» **What the exercise asks**:
Look for "screenshot" in every line of the listing. Copy the lines that have it.

» **Input**:
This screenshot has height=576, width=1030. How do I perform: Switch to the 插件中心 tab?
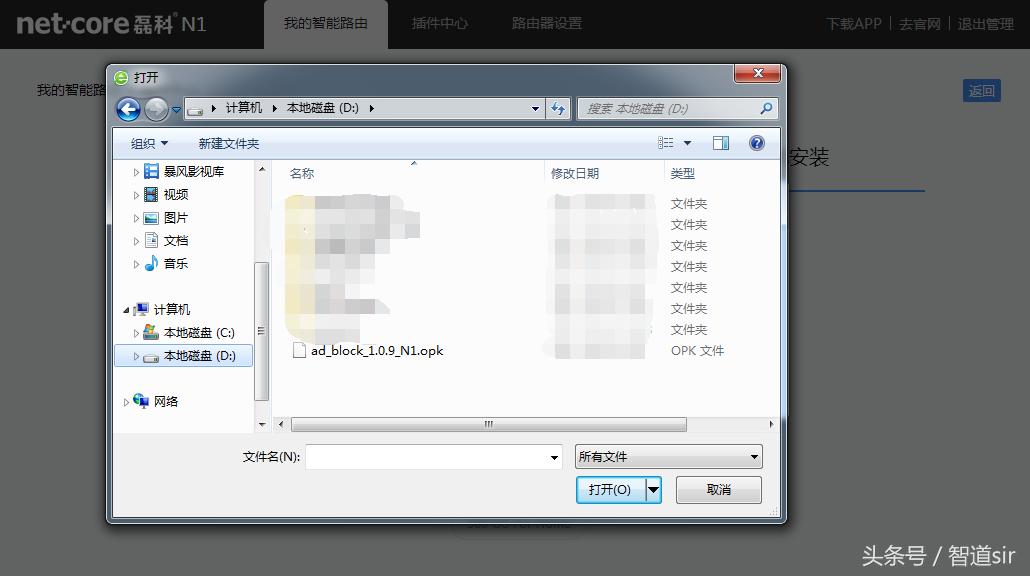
* * *
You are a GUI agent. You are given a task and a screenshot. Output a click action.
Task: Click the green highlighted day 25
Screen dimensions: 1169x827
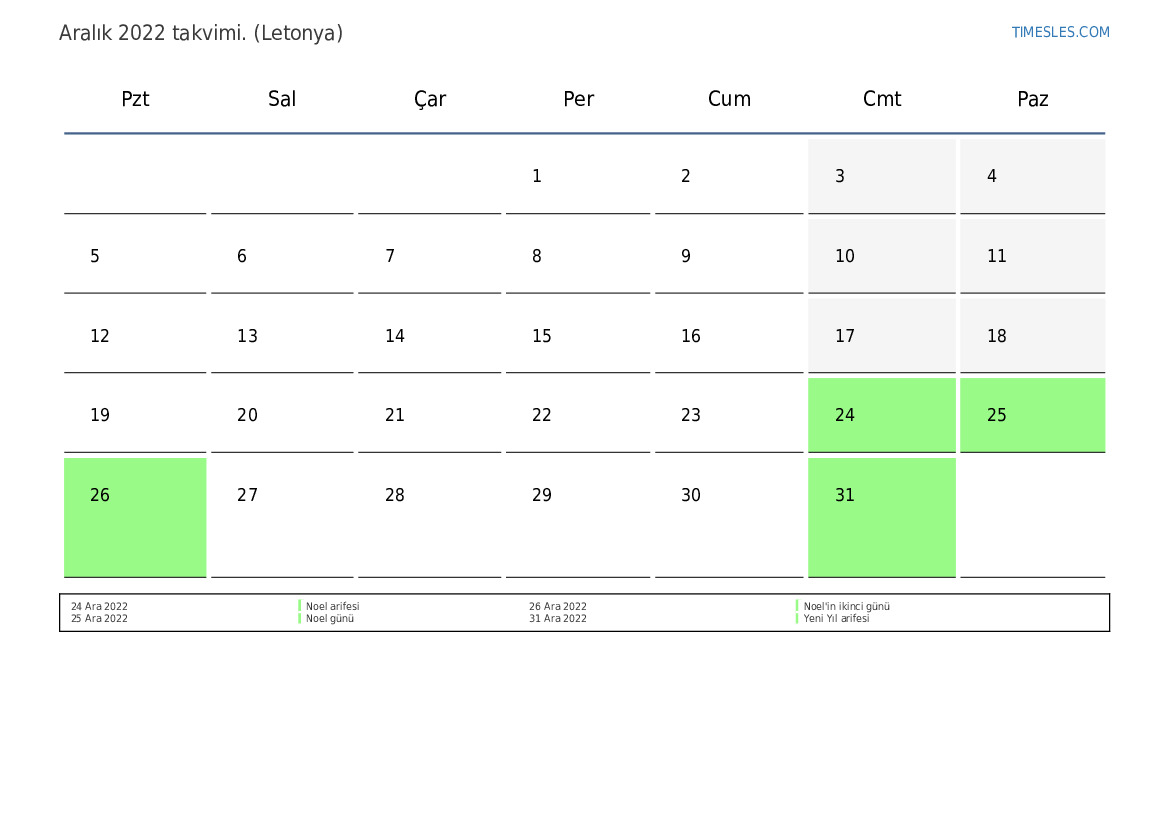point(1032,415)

» **Reply**:
This screenshot has height=576, width=1030. How do I perform: Switch to the 插件中心 tab?
You are a GUI agent. You are given a task and a screenshot. Output a click action.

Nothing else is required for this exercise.